Adding speech technology

In the WebSphere Voice Response Java and VoiceXML Environment, speech technology can be used without hard-coding it into the speech application, making it easier to switch from one technology to another. In addition, different technologies can be used for different languages, again, without hard-coding anything in the application. (Java voice applications are fully language-independent.)

To be able to use speech technology, there are several components that you need to install and configure. Below is a summary of the steps you need to perform if you want to use the speech technology available in WebSphere Voice Server.
  1. First install the required speech recognition technology on your base system. If you are using WebSphere Voice Server V5.1, or other MRCP-V1.0-compliant speech product, see section three of the Blueworx Voice Response for AIX: Installation information for details of how to install the required WebSphere Voice Server Connector fileset.
  2. Then, on each voice response node, install the required plug-in for the speech technology you want to use, as follows (note that these zip files contain the plug-ins for both speech recognition and text-to-speech, so you only have to install the required file once):
    1. Change directory to /var/dirTalk/DTBE/plugins and find the dtjmrcp.zip, plug-in for the WebSphere Voice Server Version 5.1 speech technology.
    2. Ensure that Blueworx Voice Response is running, but also that the host and the Java and VoiceXML environment node are not running.
    3. Enter the following command:
      dtjplgin dtjmrcp.zip

      This action additionally installs required custom server components.

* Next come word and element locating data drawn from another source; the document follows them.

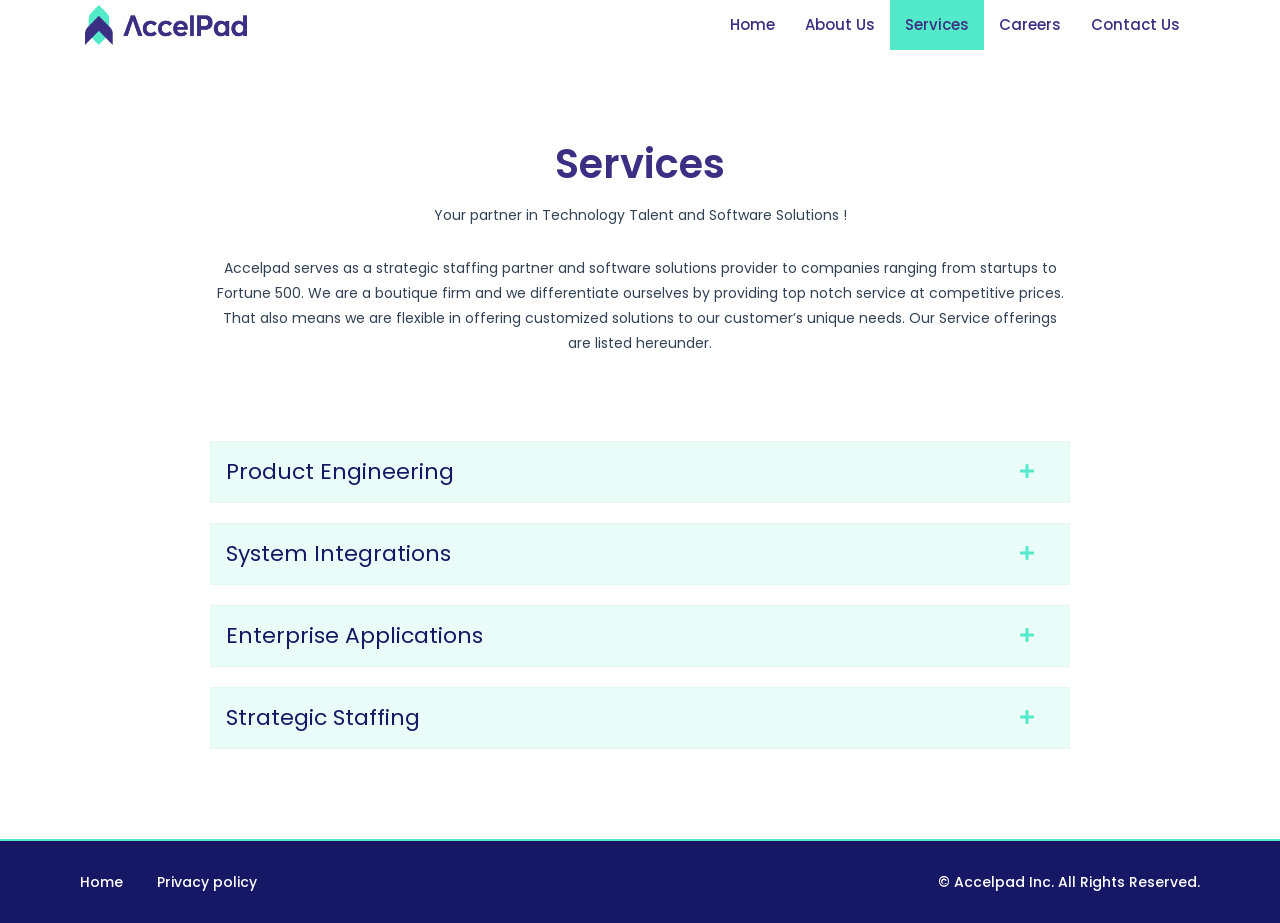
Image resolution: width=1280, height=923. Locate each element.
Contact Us (1135, 24)
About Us (840, 24)
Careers (1030, 24)
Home (752, 24)
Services (937, 24)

    4. When you restart the node, the required speech recognition or text-to-speech plug-in is available for use.
  3. Next, either use the dtjit configuration tool as described in Updating the configuration database, or manually edit the configuration file default.cff for either speech recognition or text-to-speech capability, as described in How speech recognition is configured and How text-to-speech is configured.
  4. When you have finished amending default.cff, update the configuration database by running the dtjconf command, as described in Updating the configuration database.
  5. Edit file /var/dirTalk/DTBE/dtj.ini to specify the appropriate confidence score range for your application. MRCP returns a confidence score in the range 0 - 100 whereas VXML2 expects a score in the range 0 - 1.
    To use the range 0 - 1, set the wvr.use.vxml2.confidencerange parameter to true:
    wvr.use.vxml2.confidencerange=true
    To use the range 0 - 100, set the parameter to false, which is the default value.
  6. If you are using WebSphere Voice Server Version 5.1.1, 5.1.2, or 5.1.3 to provide your speech technology, run the configureWVR utility (.sh on Linux or .bat on Windows) on the WebSphere Voice Server system. This configuration utility is available as part of an interim fix that can be downloaded. Please refer to the relevant WebSphere Voice Server support Technote at http://www.ibm.com/software/pervasive/voice_server/support/, for further information about downloading and installing the interim fix.
  7. Start the MRCP and the MRCP_Log custom servers, using the Blueworx Voice Response Custom Server Manager window (at the Welcome window, select Operations —> Custom Server Manager).
    Note: The custom server uses AIX communications ports to send and receive voice data to the voice server, and the allocation of these ports grows as needed while the custom server is in operation. The default allocation at startup is 120 pairs of ports, sufficient for 120 active trunk channels each using a single language voice recognition or text-to-speech application. If you need more than this, you can preallocate a number of ports before starting the custom servers, to ensure their availability, by use of the 'p' (lower case) parameter on the custom server command line. Note this parameter does not define the total number of ports allocated, it merely preallocates them

    You can access this parameter by selecting Applications —>Custom Servers —>Server —>Open —>File —>Properties , then enter p<n>, where <n> is the number of pairs of ports to preallocate. Note there is no space between the p and the number. <n> can be in the range 0 to 480. For example p240 will give 240 pairs of ports. (sufficient for 240 active trunk channels using a single language).